Clusters will not be fully utilized unless you set the level of parallelism for each operation high enough. The general recommendation for Spark is to have 4x of partitions to the number of cores in cluster available for application, and for upper bound — the task should take 100ms+ time to execute. If it is taking less time than your partitioned data is too small and your application might be spending more time in distributing the tasks. [2]

<hr>

In [1]:
from pyspark.sql import SparkSession
spark = SparkSession.builder.getOrCreate()

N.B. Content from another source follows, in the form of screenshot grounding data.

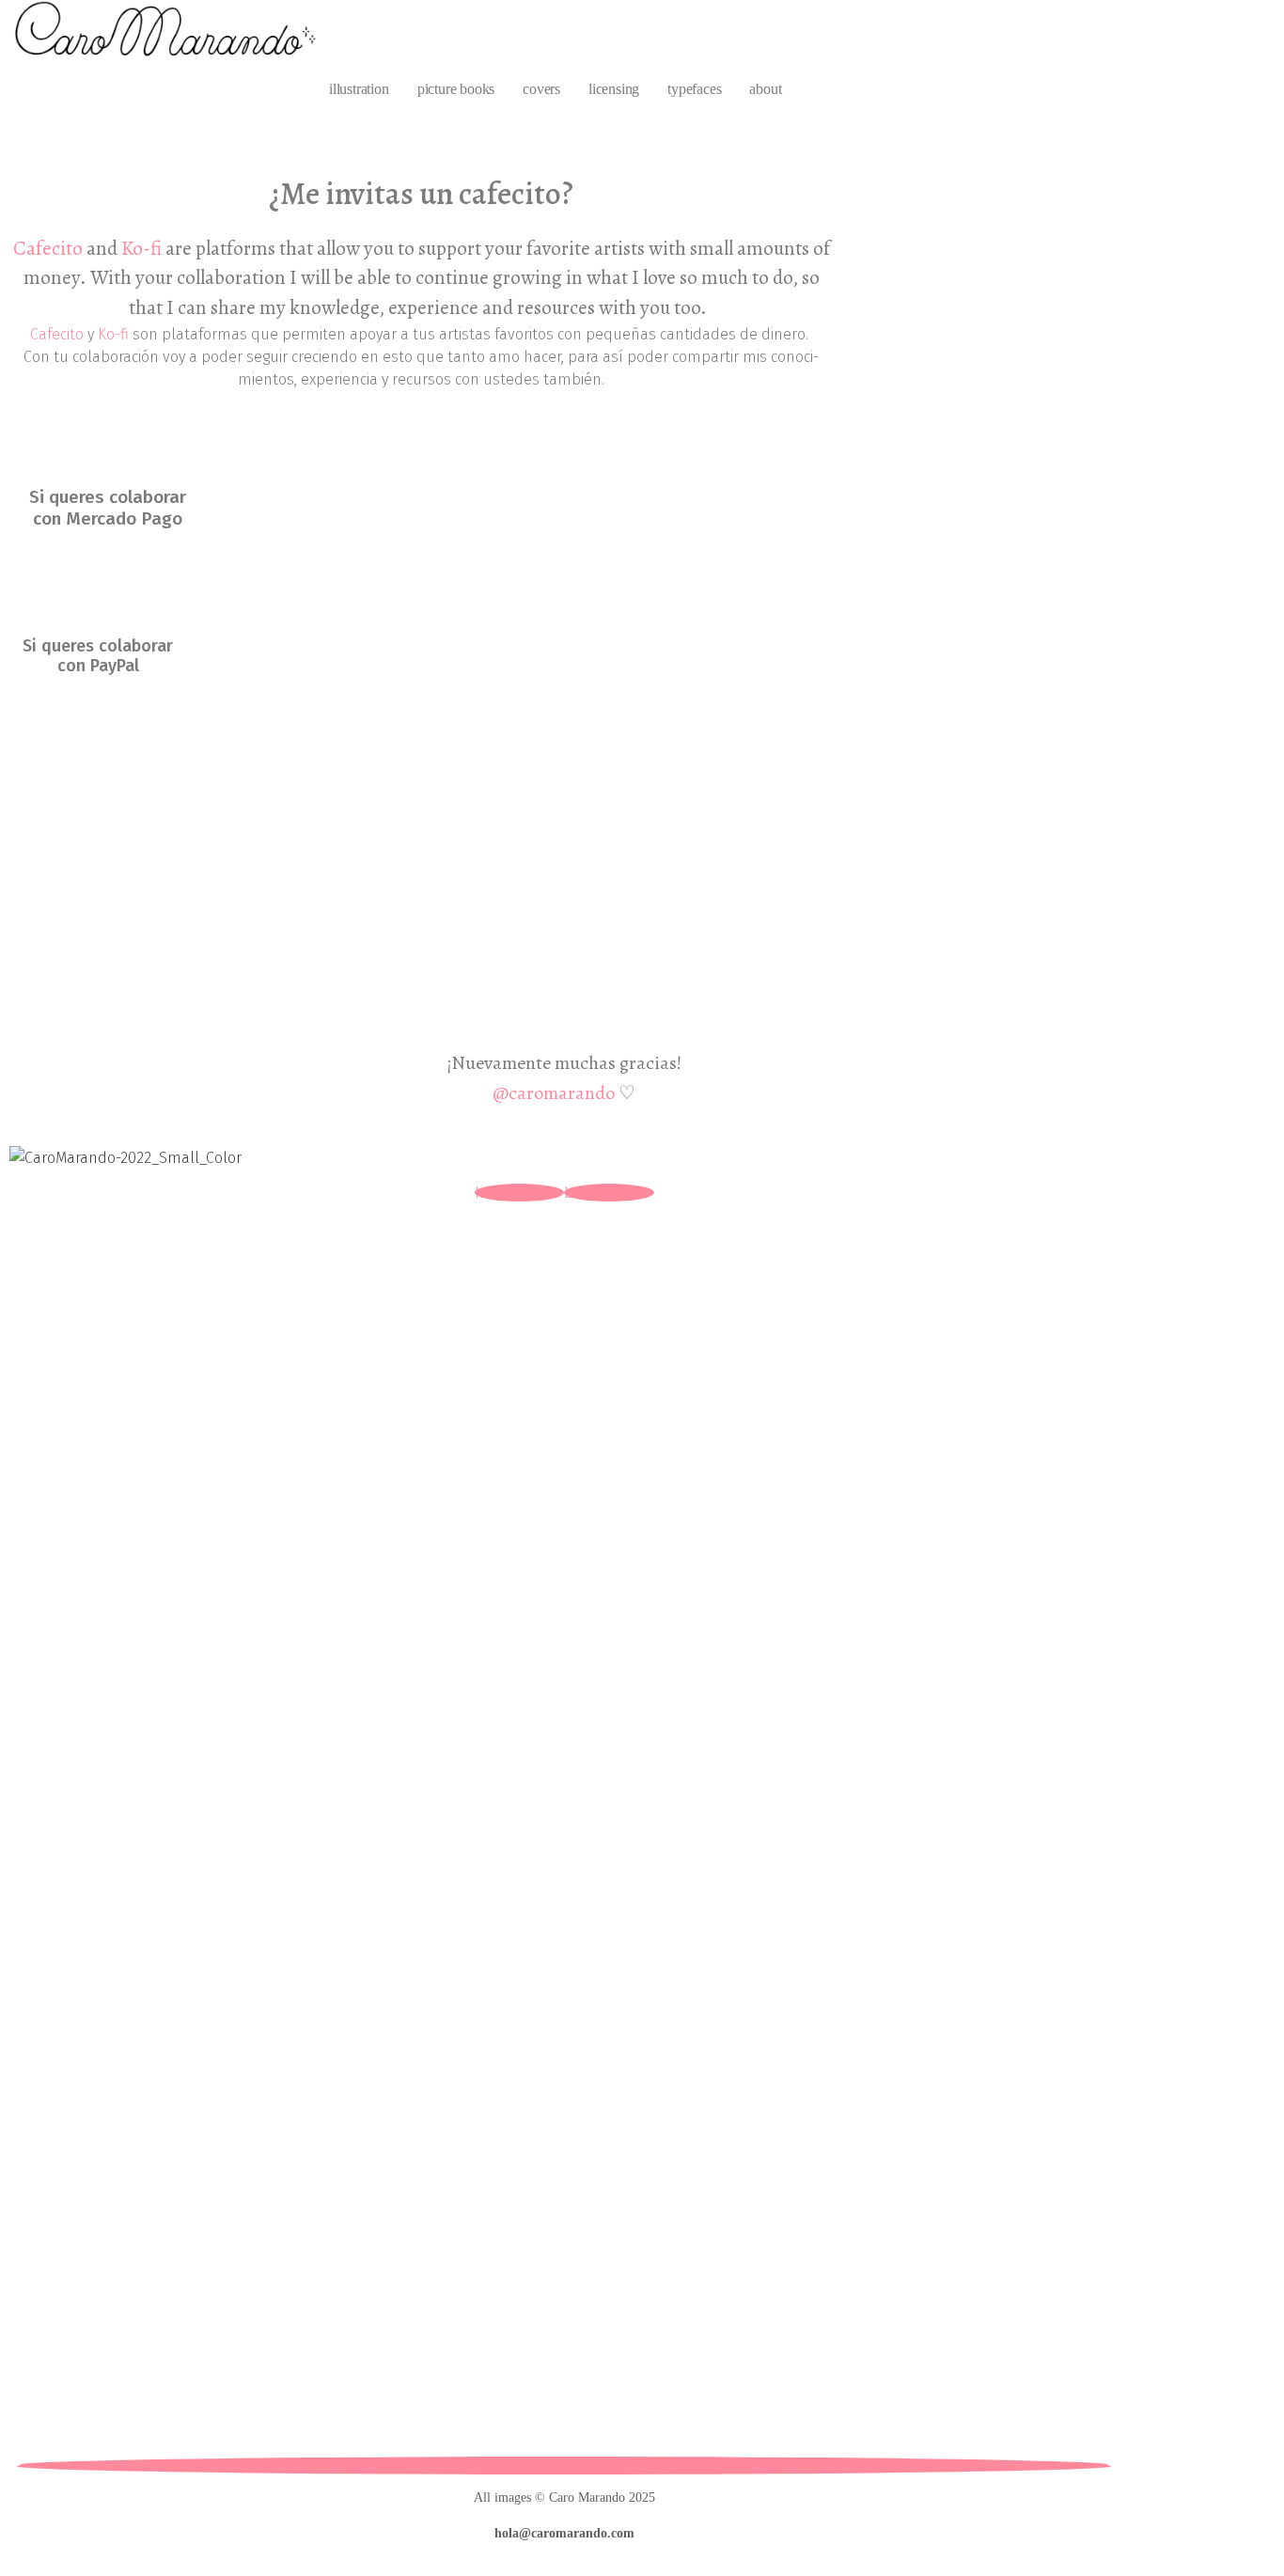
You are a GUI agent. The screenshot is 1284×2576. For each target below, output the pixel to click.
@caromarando (554, 1093)
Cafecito (48, 248)
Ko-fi (141, 248)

Using Spark's default log4j profile: org/apache/spark/log4j-defaults.properties
Setting default log level to "WARN".
To adjust logging level use sc.setLogLevel(newLevel). For SparkR, use setLogLevel(newLevel).
23/02/13 11:09:10 WARN NativeCodeLoader: Unable to load native-hadoop library for your platform... using builtin-java classes where applicable
23/02/13 11:09:11 WARN Utils: Service 'SparkUI' could not bind on port 4040. Attempting port 4041.


In [2]:
df_1m=spark.range(1*1000*1000)

In [3]:
# In standalone mode, numPartitions == num cores in this machine.
df_1m.rdd.getNumPartitions()

8

In [4]:
df_4p=df_1m.repartition(4)
print(f"this df has {df_4p.rdd.getNumPartitions()} partitions")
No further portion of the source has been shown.